When you understand programming and software development, you understand why something is or isn’t worth it. You know the amount of work it takes. You know what is relevant to the goal, and what should be left out of the project roadmap.

6. Become a better leader

When you become better at understanding needs, challenges and solutions, you become a better project manager. When you develop empathy toward other people, you become a better leader.

The best way to develop empathy toward someone is to walk a mile in their shoes. What kind of hopes and frustrations do they have? What kind of things do they juggle with every day? What do they need to do to do what you ask of them?

Learning programming doesn’t make you a people expert. But it allows you to gauge a group of people, software developers, based on the people skills you have.

Someone has once said that leaders create more leaders. I think that’s a great way to look at leadership.

On that note, I’m interested in helping people around me: a) take ownership of what they do, and b) grow in what they do.

When you understand programming, you understand what you ask someone to own. What it takes to own it.

You are able to improve on something because you know what you already have. You can build on something when you know its foundation.

7. Develop your own software

We never released the adventure game back in elementary school. But the hunger stayed. I love still love designing and creating things. Programming allows me to do it in a vast digital universe. If you keep learning and work hard enough, you can create anything you want.

First, there is convenience. Programming allows you to analyze and automate everyday things. Bring your spreadsheet game to the next level.

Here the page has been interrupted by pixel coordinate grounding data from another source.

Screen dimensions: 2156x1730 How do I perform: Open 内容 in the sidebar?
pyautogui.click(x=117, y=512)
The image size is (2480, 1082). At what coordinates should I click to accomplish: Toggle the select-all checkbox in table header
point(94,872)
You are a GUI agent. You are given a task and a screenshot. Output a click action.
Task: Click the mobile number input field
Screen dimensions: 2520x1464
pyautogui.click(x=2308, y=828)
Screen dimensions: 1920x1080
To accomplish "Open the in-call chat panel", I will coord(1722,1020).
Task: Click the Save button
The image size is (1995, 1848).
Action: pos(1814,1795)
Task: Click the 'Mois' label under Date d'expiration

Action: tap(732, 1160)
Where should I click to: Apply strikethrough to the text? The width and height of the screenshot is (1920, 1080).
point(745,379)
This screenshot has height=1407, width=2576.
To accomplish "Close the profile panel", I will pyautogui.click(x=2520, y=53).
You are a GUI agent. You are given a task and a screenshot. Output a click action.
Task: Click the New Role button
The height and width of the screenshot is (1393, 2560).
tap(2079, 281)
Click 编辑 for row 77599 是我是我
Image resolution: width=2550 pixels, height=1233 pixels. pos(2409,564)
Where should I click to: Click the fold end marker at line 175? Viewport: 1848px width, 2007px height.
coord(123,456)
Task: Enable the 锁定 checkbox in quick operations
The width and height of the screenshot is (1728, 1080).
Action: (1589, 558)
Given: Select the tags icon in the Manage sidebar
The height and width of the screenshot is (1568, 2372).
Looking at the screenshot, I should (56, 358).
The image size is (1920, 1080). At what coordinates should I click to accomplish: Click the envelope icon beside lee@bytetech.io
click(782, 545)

Organize and edit files in bulk.

Second, you can integrate technologies with each other. There’s an ocean of API’s (Application Programming Interface) out there. Want to track the effectiveness of marketing campaigns from the first ad impression to conversion? Do it. Want to allow your customers to make payments on your website? Do it.

Third, there’s the holy grail, using software to create your own products and services. We all how tons of cool ideas. Start by fixing a simple problem that people have. Make a simple version of the product first. See if it actually helps people. If it does, continue developing it by yourself, or with other developers.

8. Develop someone else's software

Eventually, you can help other people create their products.

Contributing to an open-source project allows you to support software that you like. Help yourself and others enjoy it more, and in the future. Co-develop the software together with other people around the world. Start with a simple issue.

There are tons of businesses and other organizations that need skilled developers. When you are skilled enough, the sky’s the limit.


I challenged you to learn programming, because it is about so much more than becoming a software developer.

It’s an opportunity to see the world differently and come up with new ideas. To learn a new language that both computers and people use. To become a better professional, a better leader.

Finally, if you want, it does give you the superpower of creating anything you want.

Are you ready to give it a go? I recommend you to start with freeCodeCamp. It’s a free online resource for learning web development.

They, like all the other resources out there, teach you programming languages. But they don’t stop there. They also give you projects to complete. Projects are just difficult enough to push you forward without demotivating you. They are the key to learning how to apply the language.

I also encourage you to take a look at Harvard’s CS50. It’s a free online computer science course. I haven’t tried it myself yet, but people are raving about it online. They teach you about the theory behind computers and programming.